## START RECORDED INFORMATION

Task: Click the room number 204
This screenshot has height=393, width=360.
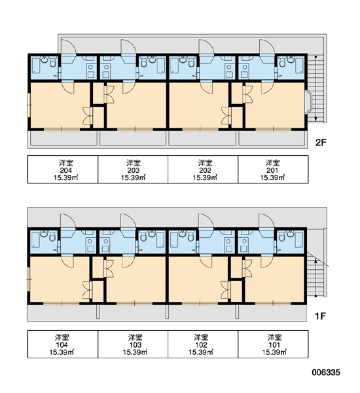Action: pos(66,170)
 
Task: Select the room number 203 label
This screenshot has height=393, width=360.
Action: pos(134,170)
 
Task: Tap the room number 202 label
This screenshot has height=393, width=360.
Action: pos(205,170)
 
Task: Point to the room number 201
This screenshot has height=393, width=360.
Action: pos(272,170)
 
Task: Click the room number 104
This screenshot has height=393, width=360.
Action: pos(62,345)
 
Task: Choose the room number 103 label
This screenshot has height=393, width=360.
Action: pos(135,345)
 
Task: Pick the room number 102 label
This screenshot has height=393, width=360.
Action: pos(201,345)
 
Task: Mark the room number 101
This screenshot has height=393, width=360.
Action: pos(274,345)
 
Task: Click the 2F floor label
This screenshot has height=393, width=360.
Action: pos(321,143)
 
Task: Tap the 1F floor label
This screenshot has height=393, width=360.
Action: pos(321,316)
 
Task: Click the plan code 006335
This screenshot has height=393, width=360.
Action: pos(326,373)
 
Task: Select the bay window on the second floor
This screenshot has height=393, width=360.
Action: pos(308,102)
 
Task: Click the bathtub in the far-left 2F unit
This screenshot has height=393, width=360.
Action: pos(36,66)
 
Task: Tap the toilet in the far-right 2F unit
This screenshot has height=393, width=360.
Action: pos(282,62)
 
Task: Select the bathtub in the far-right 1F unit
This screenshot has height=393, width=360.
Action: pos(298,240)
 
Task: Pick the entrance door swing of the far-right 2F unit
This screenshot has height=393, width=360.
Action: pos(267,48)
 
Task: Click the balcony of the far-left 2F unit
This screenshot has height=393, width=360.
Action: pos(63,138)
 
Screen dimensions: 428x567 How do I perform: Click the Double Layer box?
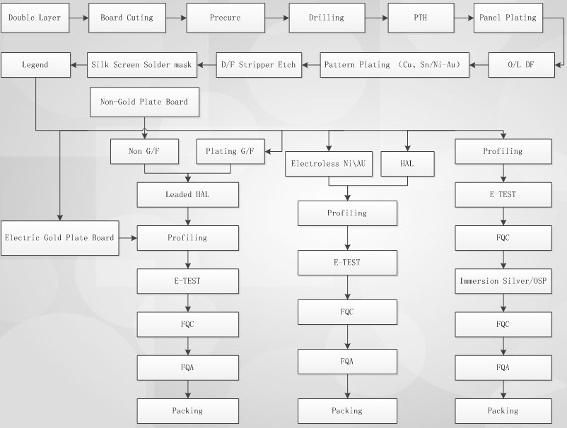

## END RECORDED INFORMATION

SHORT EXERCISE: Copy out the part of the rows above that opens with the line containing "Task: Mark the room number 101" and closes with the line containing "Action: pos(321,316)", switching "floor label" to "level tag" wherever it appears there.

RESULT:
Task: Mark the room number 101
This screenshot has height=393, width=360.
Action: pos(274,345)
 
Task: Click the 2F level tag
This screenshot has height=393, width=360.
Action: pos(321,143)
 
Task: Tap the 1F level tag
This screenshot has height=393, width=360.
Action: pos(321,316)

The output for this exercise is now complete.